Can Acupuncture Treat Tinnitus?
Source: Long-Term Effect of Acupuncture for Treatment of Tinnitus” A Randomized , Patient and Assessor Blind, Sham-Acupuncture-Controlled, Pilot Trial. The Journal of Alternative and Complementary Medicine , Vol 18, No 7, 2012 pp.693-699
Tinnitus is a perception of noise within the person’s ears. Some patients describe it as “beeping” or “hissing” noises, others a buzzing sound ‘like swarm of bees”. The severity and type of noise varies amongst sufferers. With this constant internal noise a suffers hearing can be impaired. We are yet to understand the patho-physiology of this condition and this lack of understanding is demonstrated in the fact that there is currently no drug on the market that provide a long-term relief for Tinnitus.
The subjective outcome was the score of Tinnitus Handicap Inventory (THI) and Visual
Analogue Scale (VAS) from baseline to 3 months after.
Pure Tone Average (PTA) and Speech Discrimination
(SD) from baseline to 3 months after were assessed as objective outcomes.
Results: A significant interaction between time and group in VAS ( p = 0.017) was evident, but not in THI, PTA, and SD scores. THI showed significant improvement at the end of treatment and 3 months after, compared to baseline, in real acupuncture ( p = 0.004). In SD, a significant long-term effect of real acupuncture was observed until 3 months after ( p = 0.011). However, the effect of real acupuncture in PTA was not maintained until 3 months after the end of treatment. No significant difference in the sham-acupuncture treatment group was evident. No statistical difference in any outcome was observed between real and sham acupuncture. Only in the mean percent change of VAS, real acupuncture showed statistical significance, compared with sham-acupuncture
from baseline to 3 months after ( p = 0.019).
Conclusions: Through evaluation of subjective (THI and VAS) and objective outcomes (PTA and SD), this study demonstrates the long-term effect of real acupuncture.
More information about treatment
All Real-acupuncture points were inserted to depth of 2mm, stimulated and retained for ten minutes. Points used in real acupuncture group were:
In prone position
GV-14, 15 ,20
Then in supine position
Extra Point HN3
The Sham-Acupuncture group used points not at specific documented meridian points. This included inserting points around the ear but not at any meridian point. Inserting points a few CMs from ST36, SJ-5. No specific stimulation technique was used . needles inserted to depth of 3mm and retained for ten minutes.
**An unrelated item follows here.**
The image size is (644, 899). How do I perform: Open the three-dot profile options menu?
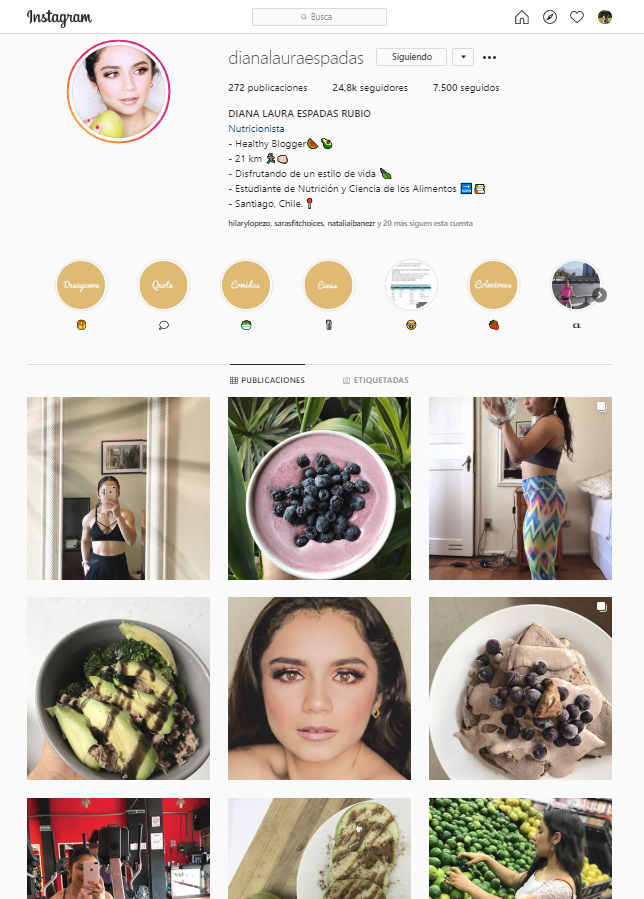(489, 57)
Other treatments applied for both groups were infrared light projected to area around ear to promote blood circulation during acupuncture.
Comments on study
Comparing Sham-acupuncture to real-acupuncture challenges a lot of acupuncturists because it can often the results have no-significant statistical difference. This study is a good example of this contradiction to real-acupuncture. However when you look at each measurement it gets more complicated. In the case of this study the Tinnitus Health Inventory (THI) scores are reported, a subjective self-reporting questionnaire of patients health, to have significantly improved for real-acupuncture at end of the treatment and this was maintained 3 month follow-up. But the sham group did not replicate these positive results. THI looks at patients emotional, psychological and physiological responses to their condition. All other measurements are more specific and there was no significant statistical difference between these. You can read more about measurements in the paper itself.
Regarding acupuncture in general it seems that for some conditions acupuncture works very well and is completely safe. However there are still fundamental unanswered questions about this medicine.
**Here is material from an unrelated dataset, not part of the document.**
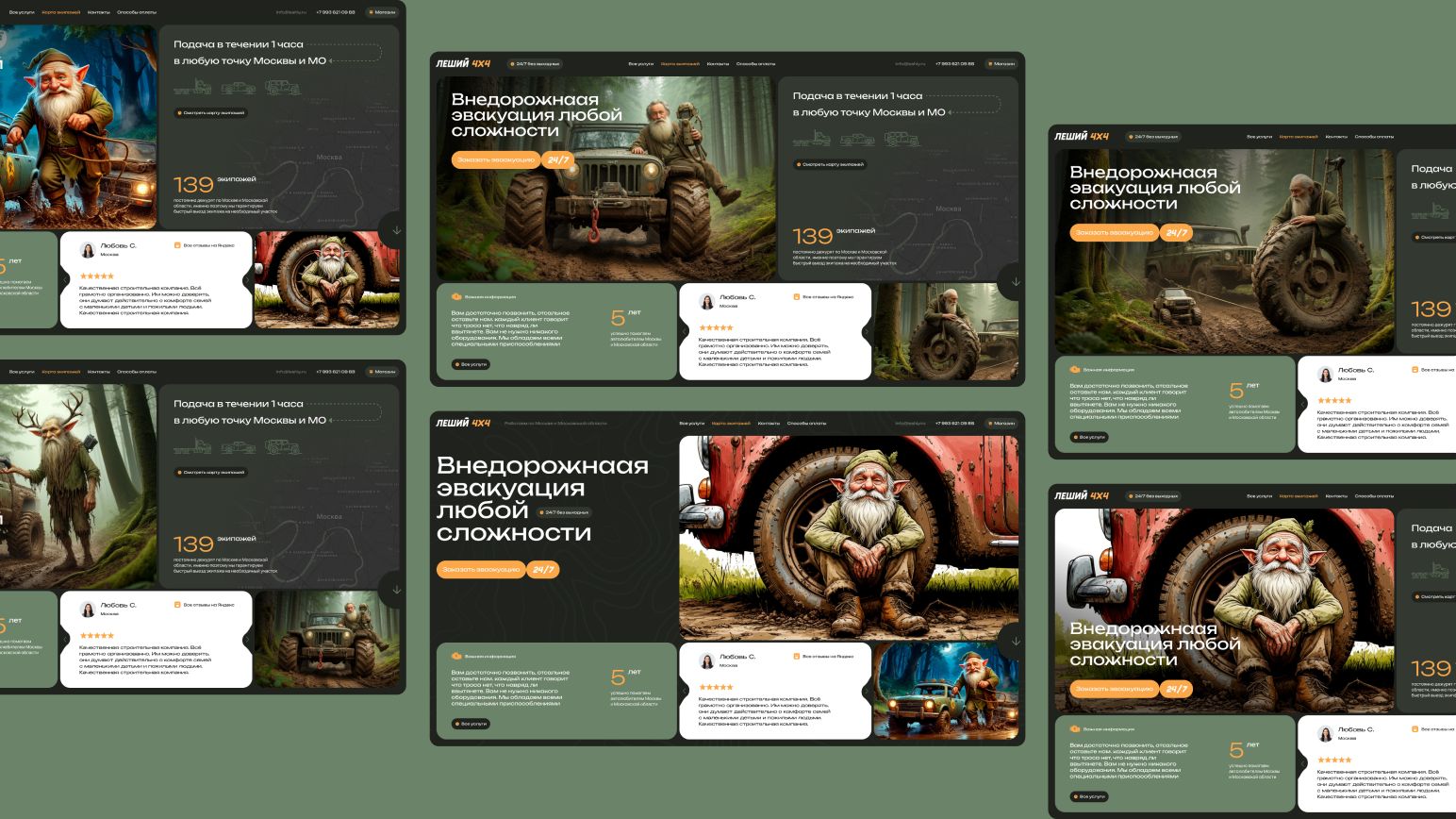
Task: Click the phone number in the jeep layout header
Action: tap(954, 64)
We really don’t know how acupuncture works and why.
Why is it that sometimes real acupuncture is superior to sham-acupuncture and sometimes it is not?
There is no high quality studies that have tested whether treatment variables such as: needling technique, needle retention time, needle type, needle depth, needles quantity, and needling style] provides any significant difference in patient outcomes.
How do we account for the placebo effect in clinical trials as a factor in sham and real acupuncture?
We may never be able to answer these questions, but does this matter if we have evidence based acupuncture that proves it works or doesn’t?